◆ **Text segment**:
It helps to understand a bit of music history to better understand the various styles that came into being. In a nutshell, it goes like this: In the West, music was modal until the late 16th century, at which point the music became tonal (based on chord progressions meant to culminate in a cadence to the tonic chord). The tonal system prevailed until the 20th century, when much music tended toward atonalism (no major key). In atonalism, chords are arranged in sequences that have no functionality in a tonal sense, but are used solely for their color and interest. Jazz, however, remains basically rooted in the harmonic practices of the classical and romantic periods (harmony of the 18th and 19th centuries).

Mark Levine’s popular book, Jazz Theory, is a good example of jazz educators’ limited understanding of music history. Basically, it executes the Berklee College system of applying chord scales and modes to chord progressions. This makes it necessary to theorize to arrive at which of these scales (arbitrary at best) should be applied. In this way, the Greek modal names apply to a tonal chord system that is by no means modal. In fact, European composers, whom jazz musicians emulate, did not employ modes in tonal music: they used non-harmonic tones to propel their lines forward.

This is, I hope, an interesting piece of history: A few years ago, while writing my Ph.D. thesis, I interviewed Jerry Coker, who was one of the first to hold a full-time position as a Jazz teacher at a college or university. . He admitted to me that he used this modal system, with its Greek names, to impress the classical administrators who dominated the music department, so that they would take jazz education seriously. (They have been in universities for over 100 years, whereas jazz education was only grudgingly admitted less than 50 years ago.)

Coker explained that if he had taught a more direct, common-sense, traditional approach to this extemporaneous art form, they would have missed it. They do not like us. The only reason jazz in higher education exists is because of enrollment: students demand jazz courses.

◆ **Supplied records**:
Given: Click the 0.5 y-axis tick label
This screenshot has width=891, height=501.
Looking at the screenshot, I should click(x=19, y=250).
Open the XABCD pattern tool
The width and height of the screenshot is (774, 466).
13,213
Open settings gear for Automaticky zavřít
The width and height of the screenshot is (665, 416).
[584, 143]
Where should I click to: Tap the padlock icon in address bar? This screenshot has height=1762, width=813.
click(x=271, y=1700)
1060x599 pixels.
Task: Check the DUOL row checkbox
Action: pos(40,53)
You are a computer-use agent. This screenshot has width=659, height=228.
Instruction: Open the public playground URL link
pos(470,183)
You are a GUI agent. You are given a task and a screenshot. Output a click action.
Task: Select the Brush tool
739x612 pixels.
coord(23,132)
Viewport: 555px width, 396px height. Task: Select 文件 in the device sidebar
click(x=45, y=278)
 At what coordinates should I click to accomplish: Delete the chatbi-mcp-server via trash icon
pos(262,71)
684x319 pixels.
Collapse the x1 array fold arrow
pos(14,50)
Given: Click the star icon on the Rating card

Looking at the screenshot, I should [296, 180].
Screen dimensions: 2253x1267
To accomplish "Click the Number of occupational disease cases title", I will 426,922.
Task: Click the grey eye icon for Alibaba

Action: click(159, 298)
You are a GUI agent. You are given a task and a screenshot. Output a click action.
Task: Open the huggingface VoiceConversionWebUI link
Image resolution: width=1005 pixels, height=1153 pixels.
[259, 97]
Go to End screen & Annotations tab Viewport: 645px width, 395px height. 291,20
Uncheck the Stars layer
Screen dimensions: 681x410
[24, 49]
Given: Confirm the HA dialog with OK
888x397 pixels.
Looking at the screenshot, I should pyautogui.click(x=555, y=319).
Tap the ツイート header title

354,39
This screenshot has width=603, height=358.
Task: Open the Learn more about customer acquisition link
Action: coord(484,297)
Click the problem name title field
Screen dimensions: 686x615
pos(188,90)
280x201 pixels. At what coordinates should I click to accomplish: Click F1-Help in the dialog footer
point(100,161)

◆ **To-do list**:
**A.** List every person, book and college that the jazz history text mentions by name.
**B.** Quote the jazz history text word for word, starting with the words containing "It helps to" and ending with "and 19th centuries).".
The records that come after the text were taken from a different source.

◆ **Final results**:
**A.**
- Mark Levine
- Jazz Theory
- Berklee College
- Jerry Coker

**B.**
It helps to understand a bit of music history to better understand the various styles that came into being. In a nutshell, it goes like this: In the West, music was modal until the late 16th century, at which point the music became tonal (based on chord progressions meant to culminate in a cadence to the tonic chord). The tonal system prevailed until the 20th century, when much music tended toward atonalism (no major key). In atonalism, chords are arranged in sequences that have no functionality in a tonal sense, but are used solely for their color and interest. Jazz, however, remains basically rooted in the harmonic practices of the classical and romantic periods (harmony of the 18th and 19th centuries).